Arti dan harganja kerdja
Apakah jang kita bisa namakan “kerdja” dan apakah harganja “kerja” bagi manoesia? “Kerdja” ialah soeatoe pembikinan, perboeatan atau hasil jang terdapat dari mempergoenakan kekoewatan otak atau hati.
“Kerdja” ini besar sekali goenanja oentoek tiaptiap manoesia, oleh karena anggota-anggota badan, otak dan hati (soemangat) kita tidak bisa sempoerna toemboehnja dan tidak bisa sehat djika tidak ada pekerdjaan, dengan pendek manusia haroes bergoena, haroes productief, oleh karena djika manoesia tidak bekerdja, nistjaja masjaraat jang didiami oleh manoesia itoe tidak akan membawa hasil. Arbeid adelt, kata pepatah Belanda, ialah Pekerdjaan itoe meninggikan boedi pekerti.
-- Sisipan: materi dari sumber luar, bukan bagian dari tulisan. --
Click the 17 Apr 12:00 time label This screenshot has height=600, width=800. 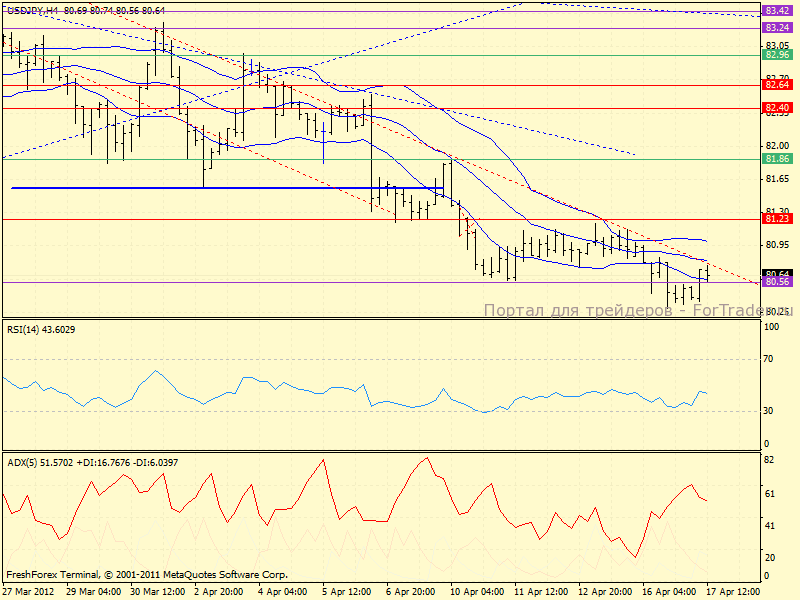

“Kerdja” itoe bisa ditoedjoekan oentoek membawa berkat pada diri sendiri, pada anak, istri atau familie atau terlebih bagoes oentoek oemoem, itoe terletak pada pendapatan masing-masing, asal sadja “kerdja” ini didjalankan dengan otak dan hati tenaga badan jang koeat, nistjaja besarlah hasilnja “kerdja” ini oentoek jang mengerdjakannja. Oekoeran pemberian “harga” pada “kerdja” itoe tergantoeng pada pendirian masing-masing, oentoek kita ja’lah “kerdja” jang ditoedjoekan pada perbaikan dan ketinggian deradjat Ra’jat Indonesialah jang paling “berharga”.
“Kerdja” itoe kita bisa lakoekan didalam roemah atau diloear roemah dengan mendapat oepah, asal sadja “kerdja” ini membawa berkat pada perempuan jang mengerdjakannja dan tidak melanggar kehormatannja sebagai manoesia. Kita tidak bataskan “kerdja perempoean” atau “kerdja lelaki”, walaupoen oentoek kebanjakan orang masih terdapat batas-batas jang sempit sekali. Oentoek kami segala “kerdja”, asal soetji dan membawa pada ketinggian dan kekoeatan boedi pekerti ialah boleh didjalankan kaoem perempoean. Kekoeatan otak dan tenaganja soedah mendjadi batas jang maha besar baginja.
Kerdja perempoean dalam roemah
Tentang kerdja perempoean didalam roemah semoea orang mengatakan bagoes, dan orang menjangka dengan gampang, bahwa soedah semoestinja dan kebiasaannja perempoean terseboet merawat anaknja, memasak, merawat roemah tangganja? Ia tidak melihat, bahwa tidak semoea perempoean jang bersoeami bekerdja sebagai terseboet, hanja namanja sadja “mengoeroes roemah tangga” katanja, akan tetapi sebetoelnja hanjalah “menghiasi badan”, mementingkan memelihara badannja sendiri dan ia tidak menoleh pada kewarasan badan soeami dan anaknja, tidak mementingkan keberesan roemah tangga, tidak memikirkan ataupoen mengichtiarkan pendidikan anaknja.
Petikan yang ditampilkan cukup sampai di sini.